Main Street: “Why We Need an Investigation: Alissa’s Story

In the spring of 2009, just after the federal program to assist homeowners was established by the Obama Administration, my mortgage company sent me a notice saying that I may qualify for home mortgage remodification. I called my bank, and it took them just ten minutes over the phone before they let me know that I qualified for a modification, and they gave me a lower payment.

After following the modification payment plan, to my surprise I received a foreclosure notice in the mail. The bank informed me that my modified payments did not actually apply to my mortgage. I was then “re-modified” several times, each time at a different amount.

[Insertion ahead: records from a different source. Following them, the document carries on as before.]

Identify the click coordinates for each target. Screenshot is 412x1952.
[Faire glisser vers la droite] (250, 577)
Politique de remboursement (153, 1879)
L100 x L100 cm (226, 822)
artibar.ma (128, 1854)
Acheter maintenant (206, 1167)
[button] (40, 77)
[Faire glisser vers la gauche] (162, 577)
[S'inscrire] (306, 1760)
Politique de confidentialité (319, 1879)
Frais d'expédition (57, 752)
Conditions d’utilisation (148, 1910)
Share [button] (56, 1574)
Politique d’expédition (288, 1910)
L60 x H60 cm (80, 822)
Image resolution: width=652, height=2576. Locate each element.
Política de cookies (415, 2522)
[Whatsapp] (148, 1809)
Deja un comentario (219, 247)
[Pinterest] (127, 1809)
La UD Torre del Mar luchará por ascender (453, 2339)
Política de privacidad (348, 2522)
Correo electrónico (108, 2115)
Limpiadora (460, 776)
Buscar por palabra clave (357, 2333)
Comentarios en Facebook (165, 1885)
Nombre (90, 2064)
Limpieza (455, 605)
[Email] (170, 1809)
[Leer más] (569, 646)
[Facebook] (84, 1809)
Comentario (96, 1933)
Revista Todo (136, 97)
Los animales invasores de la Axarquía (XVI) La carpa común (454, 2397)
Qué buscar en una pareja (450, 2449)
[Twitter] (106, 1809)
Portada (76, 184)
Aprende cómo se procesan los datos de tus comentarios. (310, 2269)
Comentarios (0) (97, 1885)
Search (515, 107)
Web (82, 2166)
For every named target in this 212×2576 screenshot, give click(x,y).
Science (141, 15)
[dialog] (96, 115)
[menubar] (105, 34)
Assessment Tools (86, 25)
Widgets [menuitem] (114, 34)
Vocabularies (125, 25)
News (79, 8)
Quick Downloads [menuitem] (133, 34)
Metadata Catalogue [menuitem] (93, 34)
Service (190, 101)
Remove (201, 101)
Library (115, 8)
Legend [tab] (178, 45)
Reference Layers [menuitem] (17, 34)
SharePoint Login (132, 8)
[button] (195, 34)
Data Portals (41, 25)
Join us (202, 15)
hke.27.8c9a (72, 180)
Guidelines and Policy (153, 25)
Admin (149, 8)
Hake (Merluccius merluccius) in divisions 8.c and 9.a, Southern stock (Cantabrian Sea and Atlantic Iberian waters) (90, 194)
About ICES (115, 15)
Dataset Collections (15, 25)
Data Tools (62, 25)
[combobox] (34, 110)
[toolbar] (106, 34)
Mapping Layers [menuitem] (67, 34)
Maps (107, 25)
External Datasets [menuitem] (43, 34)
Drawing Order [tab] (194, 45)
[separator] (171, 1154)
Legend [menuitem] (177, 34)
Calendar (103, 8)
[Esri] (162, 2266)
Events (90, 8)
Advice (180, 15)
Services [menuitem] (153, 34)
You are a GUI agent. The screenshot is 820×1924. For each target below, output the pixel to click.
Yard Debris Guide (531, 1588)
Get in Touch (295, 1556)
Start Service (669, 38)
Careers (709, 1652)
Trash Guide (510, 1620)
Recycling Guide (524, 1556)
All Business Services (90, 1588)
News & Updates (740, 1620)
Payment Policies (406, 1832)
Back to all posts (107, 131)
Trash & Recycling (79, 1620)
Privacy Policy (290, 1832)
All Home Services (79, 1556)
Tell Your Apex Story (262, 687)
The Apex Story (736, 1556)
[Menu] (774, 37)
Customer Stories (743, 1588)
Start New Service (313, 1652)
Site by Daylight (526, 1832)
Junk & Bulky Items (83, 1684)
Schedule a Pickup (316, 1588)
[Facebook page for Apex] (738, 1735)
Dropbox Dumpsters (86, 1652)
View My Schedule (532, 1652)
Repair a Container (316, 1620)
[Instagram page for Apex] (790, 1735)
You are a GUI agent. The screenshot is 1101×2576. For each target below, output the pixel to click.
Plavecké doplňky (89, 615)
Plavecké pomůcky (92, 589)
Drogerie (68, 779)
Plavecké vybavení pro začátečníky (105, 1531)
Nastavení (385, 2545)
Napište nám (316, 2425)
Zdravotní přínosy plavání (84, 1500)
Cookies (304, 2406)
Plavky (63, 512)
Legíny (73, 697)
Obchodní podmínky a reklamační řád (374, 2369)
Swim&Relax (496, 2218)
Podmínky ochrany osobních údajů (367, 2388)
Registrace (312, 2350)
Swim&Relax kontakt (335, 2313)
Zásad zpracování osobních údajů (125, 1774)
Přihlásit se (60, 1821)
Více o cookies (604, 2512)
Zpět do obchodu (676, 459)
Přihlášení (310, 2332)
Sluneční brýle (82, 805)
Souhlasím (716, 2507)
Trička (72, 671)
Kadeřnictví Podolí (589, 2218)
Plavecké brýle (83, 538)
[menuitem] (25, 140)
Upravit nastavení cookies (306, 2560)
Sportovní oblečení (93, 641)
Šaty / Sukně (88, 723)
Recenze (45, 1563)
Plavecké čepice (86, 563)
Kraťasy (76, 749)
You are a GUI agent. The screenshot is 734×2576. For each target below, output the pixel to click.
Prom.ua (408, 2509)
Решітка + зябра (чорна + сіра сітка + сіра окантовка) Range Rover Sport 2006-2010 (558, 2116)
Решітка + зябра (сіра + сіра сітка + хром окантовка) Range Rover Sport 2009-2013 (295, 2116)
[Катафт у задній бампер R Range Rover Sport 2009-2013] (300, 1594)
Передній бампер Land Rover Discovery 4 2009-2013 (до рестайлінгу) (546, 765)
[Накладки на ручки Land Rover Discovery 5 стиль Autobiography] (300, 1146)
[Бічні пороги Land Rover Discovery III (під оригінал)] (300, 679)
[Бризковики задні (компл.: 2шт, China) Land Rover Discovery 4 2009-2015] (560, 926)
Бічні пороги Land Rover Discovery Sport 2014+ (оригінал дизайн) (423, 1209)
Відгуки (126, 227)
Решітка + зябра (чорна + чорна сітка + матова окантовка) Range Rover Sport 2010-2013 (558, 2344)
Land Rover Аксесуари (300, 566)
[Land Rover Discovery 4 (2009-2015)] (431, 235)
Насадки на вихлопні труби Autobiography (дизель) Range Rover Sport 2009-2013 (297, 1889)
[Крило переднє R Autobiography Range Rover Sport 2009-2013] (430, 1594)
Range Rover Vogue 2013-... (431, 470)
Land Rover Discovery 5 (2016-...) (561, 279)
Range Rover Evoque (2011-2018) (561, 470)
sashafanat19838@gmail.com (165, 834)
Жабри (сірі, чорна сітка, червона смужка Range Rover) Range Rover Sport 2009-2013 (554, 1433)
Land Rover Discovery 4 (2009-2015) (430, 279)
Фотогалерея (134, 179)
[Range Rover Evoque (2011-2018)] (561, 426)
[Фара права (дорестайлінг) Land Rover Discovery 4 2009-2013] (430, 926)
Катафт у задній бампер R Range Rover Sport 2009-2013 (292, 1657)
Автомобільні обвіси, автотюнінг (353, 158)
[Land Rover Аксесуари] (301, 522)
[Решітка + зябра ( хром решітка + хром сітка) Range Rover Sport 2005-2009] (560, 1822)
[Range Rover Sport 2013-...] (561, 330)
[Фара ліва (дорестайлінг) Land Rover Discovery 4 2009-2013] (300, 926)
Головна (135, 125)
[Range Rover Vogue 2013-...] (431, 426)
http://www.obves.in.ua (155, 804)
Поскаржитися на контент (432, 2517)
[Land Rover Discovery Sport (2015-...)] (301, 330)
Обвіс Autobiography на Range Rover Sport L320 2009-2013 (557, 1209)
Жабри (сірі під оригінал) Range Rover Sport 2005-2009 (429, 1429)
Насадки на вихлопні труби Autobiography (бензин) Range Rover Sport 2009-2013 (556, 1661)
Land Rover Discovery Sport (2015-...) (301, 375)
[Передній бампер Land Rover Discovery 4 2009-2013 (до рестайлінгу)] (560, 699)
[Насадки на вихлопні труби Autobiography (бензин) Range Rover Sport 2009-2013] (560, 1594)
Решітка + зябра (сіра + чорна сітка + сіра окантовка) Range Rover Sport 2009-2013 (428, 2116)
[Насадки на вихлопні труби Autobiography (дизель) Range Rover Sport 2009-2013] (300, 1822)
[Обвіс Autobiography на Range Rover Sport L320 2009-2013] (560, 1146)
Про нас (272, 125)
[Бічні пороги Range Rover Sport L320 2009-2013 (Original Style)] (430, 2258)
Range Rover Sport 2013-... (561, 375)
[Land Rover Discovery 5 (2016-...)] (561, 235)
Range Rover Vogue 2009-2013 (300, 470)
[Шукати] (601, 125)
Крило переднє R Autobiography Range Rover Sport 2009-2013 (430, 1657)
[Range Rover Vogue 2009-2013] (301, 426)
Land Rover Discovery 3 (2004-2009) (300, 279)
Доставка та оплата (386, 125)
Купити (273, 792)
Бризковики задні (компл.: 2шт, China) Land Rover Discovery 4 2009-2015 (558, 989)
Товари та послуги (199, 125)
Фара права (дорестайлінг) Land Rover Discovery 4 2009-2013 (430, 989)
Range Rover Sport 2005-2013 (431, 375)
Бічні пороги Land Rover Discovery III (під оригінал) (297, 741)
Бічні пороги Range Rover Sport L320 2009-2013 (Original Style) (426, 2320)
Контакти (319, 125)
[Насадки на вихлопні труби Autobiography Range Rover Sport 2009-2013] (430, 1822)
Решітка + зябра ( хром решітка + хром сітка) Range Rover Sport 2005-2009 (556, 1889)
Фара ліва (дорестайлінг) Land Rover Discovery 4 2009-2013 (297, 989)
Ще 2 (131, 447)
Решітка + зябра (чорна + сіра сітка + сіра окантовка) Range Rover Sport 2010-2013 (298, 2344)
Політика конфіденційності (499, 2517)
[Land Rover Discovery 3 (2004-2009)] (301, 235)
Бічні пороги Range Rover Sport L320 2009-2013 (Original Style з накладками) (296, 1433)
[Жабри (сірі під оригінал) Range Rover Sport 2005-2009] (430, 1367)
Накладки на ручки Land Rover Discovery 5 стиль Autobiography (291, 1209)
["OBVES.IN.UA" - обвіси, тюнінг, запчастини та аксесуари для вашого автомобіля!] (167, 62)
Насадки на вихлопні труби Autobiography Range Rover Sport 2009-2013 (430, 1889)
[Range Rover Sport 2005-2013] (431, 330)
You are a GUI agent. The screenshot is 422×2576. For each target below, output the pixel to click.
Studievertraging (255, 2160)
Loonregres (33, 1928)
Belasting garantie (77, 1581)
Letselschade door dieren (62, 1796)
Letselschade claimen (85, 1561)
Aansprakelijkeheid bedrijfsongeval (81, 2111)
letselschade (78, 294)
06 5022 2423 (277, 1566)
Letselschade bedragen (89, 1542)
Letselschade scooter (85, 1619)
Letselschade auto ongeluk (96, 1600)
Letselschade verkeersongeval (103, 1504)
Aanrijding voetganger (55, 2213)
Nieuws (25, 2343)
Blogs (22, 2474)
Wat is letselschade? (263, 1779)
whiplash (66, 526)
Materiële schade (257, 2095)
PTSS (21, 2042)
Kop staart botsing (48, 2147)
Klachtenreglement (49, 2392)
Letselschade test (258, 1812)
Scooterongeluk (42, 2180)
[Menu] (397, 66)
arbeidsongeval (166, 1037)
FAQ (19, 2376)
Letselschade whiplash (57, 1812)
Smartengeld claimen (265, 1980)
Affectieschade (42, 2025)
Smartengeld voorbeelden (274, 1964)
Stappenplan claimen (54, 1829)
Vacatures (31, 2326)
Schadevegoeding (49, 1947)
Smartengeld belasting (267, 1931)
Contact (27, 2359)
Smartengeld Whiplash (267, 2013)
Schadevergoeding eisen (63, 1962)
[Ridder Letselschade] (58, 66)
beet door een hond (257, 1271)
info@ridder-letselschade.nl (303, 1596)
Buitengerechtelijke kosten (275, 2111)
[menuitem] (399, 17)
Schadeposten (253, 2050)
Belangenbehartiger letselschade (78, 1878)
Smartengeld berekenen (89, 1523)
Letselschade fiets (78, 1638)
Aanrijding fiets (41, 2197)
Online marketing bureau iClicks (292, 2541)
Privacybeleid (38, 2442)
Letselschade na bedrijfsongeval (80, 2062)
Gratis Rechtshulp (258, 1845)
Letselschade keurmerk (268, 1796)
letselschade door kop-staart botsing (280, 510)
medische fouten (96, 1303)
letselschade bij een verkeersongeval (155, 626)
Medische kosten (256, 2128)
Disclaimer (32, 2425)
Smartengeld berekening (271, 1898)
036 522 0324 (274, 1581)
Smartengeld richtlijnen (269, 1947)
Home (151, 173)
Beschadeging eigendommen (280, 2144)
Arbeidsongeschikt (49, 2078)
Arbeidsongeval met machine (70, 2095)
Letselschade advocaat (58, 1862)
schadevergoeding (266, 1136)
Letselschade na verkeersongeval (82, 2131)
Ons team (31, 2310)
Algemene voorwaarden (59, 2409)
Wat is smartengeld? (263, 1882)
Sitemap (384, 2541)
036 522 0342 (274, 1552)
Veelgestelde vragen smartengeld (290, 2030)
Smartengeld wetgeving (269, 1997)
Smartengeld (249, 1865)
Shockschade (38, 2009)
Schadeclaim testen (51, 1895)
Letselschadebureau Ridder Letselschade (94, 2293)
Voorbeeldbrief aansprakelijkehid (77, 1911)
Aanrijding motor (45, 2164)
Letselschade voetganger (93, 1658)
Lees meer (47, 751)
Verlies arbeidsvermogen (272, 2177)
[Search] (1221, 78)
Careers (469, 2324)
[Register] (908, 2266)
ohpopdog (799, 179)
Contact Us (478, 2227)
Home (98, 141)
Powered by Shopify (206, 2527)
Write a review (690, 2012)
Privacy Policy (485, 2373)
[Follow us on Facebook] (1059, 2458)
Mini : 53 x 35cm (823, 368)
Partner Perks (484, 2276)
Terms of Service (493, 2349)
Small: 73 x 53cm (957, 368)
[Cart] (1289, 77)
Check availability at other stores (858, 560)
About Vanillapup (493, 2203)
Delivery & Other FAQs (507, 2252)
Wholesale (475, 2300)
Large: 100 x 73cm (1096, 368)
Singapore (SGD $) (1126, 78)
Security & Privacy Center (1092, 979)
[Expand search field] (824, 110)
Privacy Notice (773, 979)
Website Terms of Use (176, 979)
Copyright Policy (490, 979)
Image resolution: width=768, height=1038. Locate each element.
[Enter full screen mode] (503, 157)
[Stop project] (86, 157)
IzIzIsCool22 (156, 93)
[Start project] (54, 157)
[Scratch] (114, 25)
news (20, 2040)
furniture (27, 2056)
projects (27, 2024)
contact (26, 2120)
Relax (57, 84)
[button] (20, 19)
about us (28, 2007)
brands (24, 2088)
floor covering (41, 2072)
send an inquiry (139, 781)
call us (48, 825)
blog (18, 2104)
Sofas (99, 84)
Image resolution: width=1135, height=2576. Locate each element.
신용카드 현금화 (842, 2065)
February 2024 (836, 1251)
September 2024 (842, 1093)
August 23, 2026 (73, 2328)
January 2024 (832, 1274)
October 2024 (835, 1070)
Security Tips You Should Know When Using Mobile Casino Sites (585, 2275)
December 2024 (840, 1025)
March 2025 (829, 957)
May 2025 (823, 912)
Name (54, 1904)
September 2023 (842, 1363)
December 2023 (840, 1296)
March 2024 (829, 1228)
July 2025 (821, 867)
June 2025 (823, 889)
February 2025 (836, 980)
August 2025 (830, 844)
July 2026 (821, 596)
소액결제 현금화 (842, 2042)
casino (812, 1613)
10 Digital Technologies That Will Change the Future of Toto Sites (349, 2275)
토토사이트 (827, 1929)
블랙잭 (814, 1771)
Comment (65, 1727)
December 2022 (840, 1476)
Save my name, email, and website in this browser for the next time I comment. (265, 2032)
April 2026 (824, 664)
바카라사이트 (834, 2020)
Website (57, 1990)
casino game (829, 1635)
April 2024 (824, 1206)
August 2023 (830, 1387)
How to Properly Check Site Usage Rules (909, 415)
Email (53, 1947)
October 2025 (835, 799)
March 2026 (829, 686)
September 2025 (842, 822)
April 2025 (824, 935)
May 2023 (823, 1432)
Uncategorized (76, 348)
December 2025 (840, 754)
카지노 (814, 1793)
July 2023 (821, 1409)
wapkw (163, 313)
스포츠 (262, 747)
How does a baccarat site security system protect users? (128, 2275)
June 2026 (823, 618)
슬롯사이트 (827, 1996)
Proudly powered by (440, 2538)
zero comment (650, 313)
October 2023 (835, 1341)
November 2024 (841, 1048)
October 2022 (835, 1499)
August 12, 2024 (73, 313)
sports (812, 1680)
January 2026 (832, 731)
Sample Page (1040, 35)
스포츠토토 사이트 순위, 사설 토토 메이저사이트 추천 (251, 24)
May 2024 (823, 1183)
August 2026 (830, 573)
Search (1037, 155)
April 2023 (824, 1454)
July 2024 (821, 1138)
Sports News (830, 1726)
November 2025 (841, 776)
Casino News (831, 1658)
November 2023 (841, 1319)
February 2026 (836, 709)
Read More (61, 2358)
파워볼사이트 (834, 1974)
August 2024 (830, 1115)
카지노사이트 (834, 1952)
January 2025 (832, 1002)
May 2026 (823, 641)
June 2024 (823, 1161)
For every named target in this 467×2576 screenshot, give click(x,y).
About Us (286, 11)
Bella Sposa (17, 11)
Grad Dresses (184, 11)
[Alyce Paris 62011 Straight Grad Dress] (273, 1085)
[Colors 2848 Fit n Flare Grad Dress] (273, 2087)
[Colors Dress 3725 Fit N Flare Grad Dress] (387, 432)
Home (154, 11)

I again maintained my payment agreements, yet still continued to receive foreclosure notices. None of the payments that I made went to the balance of my mortgage or the interest that I owed, they were applied to “fees” that the bank added to my account for late and missed payments and my tax escrow account.

After receiving my third foreclosure notice I contacted my State Representative who sent me to Community Action Southwest. They assisted me in dealing with the bank to ensure they followed the remodification guidelines they had been ignoring. I was finally refinanced, with no credit check or financial documents.

I am now stuck with a mortgage that is fifteen years longer than it originally was. The bank took all the modification payments I made and, after applying them to escrow, kept the rest as profit. They decided those months were “missed payments” and added that sum to the original mortgage, increasing it by $25,000. My equity is completely gone and my credit is destroyed.

Daniel Becker: “Bill Moyers interview of Mr. John Reed regarding banking fixing the game

John Reed, former Citi Bank CEO … knows what happened. He knows why it happened. I am certain he knows where the culpability lays. But, as they say in our neck of the woods: He wouldn’t say [σκατά] even if he had a mouthful.

What happened and what these people did was not a benign experience as the word “mistake” implies and as Mr. Reed is using it. It was intentional and wanton action taken on behalf of money.

Gaius Publius: “A Primer on Mortgage Fraud

The mortgage business, as it evolved during the housing bubble, had two ends and a middle. Fraud related to the mortgage market crash occurred at each end.

The two ends are — (1) The consumer end. Home-buyers contracted with banks and mortgage sellers like Countryside for loans. These are debt contracts. (2) The banking end. Banks sold “securities” using bundles of mortgages as the underlying “thing of value” to its largest (and often, most gullible) customers. There’s fraud at both ends.

Michelle Conlin: “Old mortgages rise from the dead, haunt homeowners

Diane Thompson, an attorney with the National Consumer Law Center, says she has defended hundreds of foreclosure cases, and in nearly all of them, the homeowner was not in default. “The record-keeping on the part of the mortgage servicers is not to be trusted.”

The problems grew from a lot of sloppy recordkeeping that began during the housing boom, when Wall Street built a quick-and-dirty back-office operation to process mortgages quickly so lenders could sell as many loans as possible. As the loans were later sold to investors, and then resold around the world, the back office system sidestepped crucial legal procedures.

Now it’s becoming clear just how dysfunctional and, according to several state attorneys general, how fraudulent the whole system was. …

No one collects statistics on wrongful foreclosures, or how many people are facing the phantom mortgage debts. But as the industry enters its fifth year of unwinding its mortgage morass, consumer groups, homeowner attorneys and foreclosure-fraud investigators say they are seeing more cases where people who don’t owe the banks a dime are getting ensnared in the same hell as those who have missed payments.

They add that such problems are likely to intensify. Former industry employees have testified that they knowingly pushed through foreclosures on the wrong people.